++++ EXCERPT PROVIDED

Let me let this sink in overnight. Maybe it will gel. Thanks.

By the way, how do you change what a reference references? I'd like to know it! (Not to use it, but just to know it.)

Well, by declaring a variable "const" you are explicitly allowing the compiler to make optimizations under the assumption that the variable will not change values. In this particular case, the compiler saw in the cout that you were outputting a const, so rather than read a memory location for the value, it "knew" what the value should have been.

You have to be very careful with const_cast for these reasons. (Usually the only times I need it are when I'm interfacing to a const incorrect function/library.)

EDIT: 2 additional things.

First, normally, const int x = 77; would allow the compiler to just use the constant 77 without the need to even allocate memory for the "variable". However, by taking the address of x, it forces the compiler into allocating memory for x, and since the compiler does not know if you will dereference it at any point, it must put 77 there.

So this explains the behavior you saw.

Second, when you are wondering what rule trumps what rule, you should remember that compilers are dumb. The answer to your "really smart compiler...." question is no. When compiling a line of code inside a function, the compiler does not remember what you've done previously in the function, nor does it know what you will do on subsequent lines of code: it only knows what you are doing on the line of code it is compiling.

First, I hope the "shut up" was meant in the funny way

It was meant in a funny way.

Couldn't a really smart compiler see that I'm accessing both i and &i and decide that that consistency must be maintained, and provide an error or warning at compile-time

Getting a pointer to a const is too common. The warning would come up too often and be ignored.
What could produce a warning could be a const T * being cast to a T *, be that implicit or explicitly. Of course, C++ is designed to let you shoot yourself in the foot if you really want to. If you're explicitly doing the cast, it's because you know what you're doing.

or just outright disallow the optimization and make the cout statement actually look up i instead of trusting it's 10?

That could be done, but again, you told the compiler that the value of i wouldn't be changing. You're the one who broke the contract. The compiler is free to optimize this if it wants.

even though it can see, in the same scope, that it is being changed?

It can't see it. Once you get the pointer to the variable/const, the compiler can no longer tell what's going on. Pointers can be used in so many different ways, the compiler doesn't even bother.

By the way, how do you change what a reference references? I'd like to know it! (Not to use it, but just to know it.)

Don't stare at it for too long or you might get a headache: http://www.cplusplus.com/forum/beginner/3958/page2.html#msg18630
It only works when compiled by VC++. I haven't tested it in different versions, so it may even only work when compiled by VC++ 9.0 (2008).
Also read the thread from the beginning. The discussion is pretty interesting. My opinion on references has improved a bit since then. I don't hate them anymore. I don't love them, but I don't hate them.

Couldn't a given compiler not do this optimization in version, say, 3.0 (i.e., look-up i in memory rather than "hard-compile" it as "10"), and then institute this optimization in version 3.5, making the code act differently than the developer intended or expected? If the answer is yes, I guess you'd say that was the developer's fault? If the answer is no, is it that it is indeed spec'd that a const NOT be evaluated by inspecting memory, but by hard-compiling it as 10?

++++++++

OBJECTIVE 1:
Write out the C++ forum thread from "Second, when you" up to and including "it is compiling.".
OBJECTIVE 2:
According to the C++ forum thread, which compiler does the trick for changing what a reference references work with?
OBJECTIVE 3:
Give what follows the C++ forum thread, continuing on from its last paragraph.
The listing after the C++ forum thread isn't needed for any of this.

++++ DATA SEGMENT

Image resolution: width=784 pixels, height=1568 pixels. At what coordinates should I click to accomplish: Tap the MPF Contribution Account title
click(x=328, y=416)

++++++++

TASK RESPONSE 1:
Second, when you are wondering what rule trumps what rule, you should remember that compilers are dumb. The answer to your "really smart compiler...." question is no. When compiling a line of code inside a function, the compiler does not remember what you've done previously in the function, nor does it know what you will do on subsequent lines of code: it only knows what you are doing on the line of code it is compiling.

TASK RESPONSE 2:
It works only with VC++, and possibly only with VC++ 9.0 (2008).

TASK RESPONSE 3:
I wonder what other scenarios allow for different results in the behavior in a compiled program for the same source code using different compilers. Sounds dangerous. And if these ambiguities exist, I wonder if there's a way to code that is the most conservative, to avoid anomalies from one platform to anoter. In the case of the simple program I wrote above, if Compiler A hard-compiled i as 10, and Compiler B looked up the value of i in the cout statement in memory, despite its const-ness, (provided those two interpretations of C++ compiler specification are equally valid) I gotta think about how one would code it in the most conservative way to avoid different behaviors when compiled with A and B. Not sure...

By the way, having Compilers A and B is not unusual, right? I've worked in environments where the same source code was used in Xcode, Visual Studio, and various compilers on Unix and Linux. I guess there are always preproceesor directives to account for differences. But that assumes you're catching all the issues before your customer does.

Couldn't a given compiler not do this optimization in version, say, 3.0 (i.e., look-up i in memory rather than "hard-compile" it as "10"), and then institute this optimization in version 3.5, making the code act differently than the developer intended or expected?

It could, but if it happens and your code breaks, it's because you're not following the standard as you should and it's your own fault. If you are following the standard and it still breaks then yes, it's a compiler bug.

I wonder what other scenarios allow for different results in the behavior in a compiled program for the same source code using different compilers.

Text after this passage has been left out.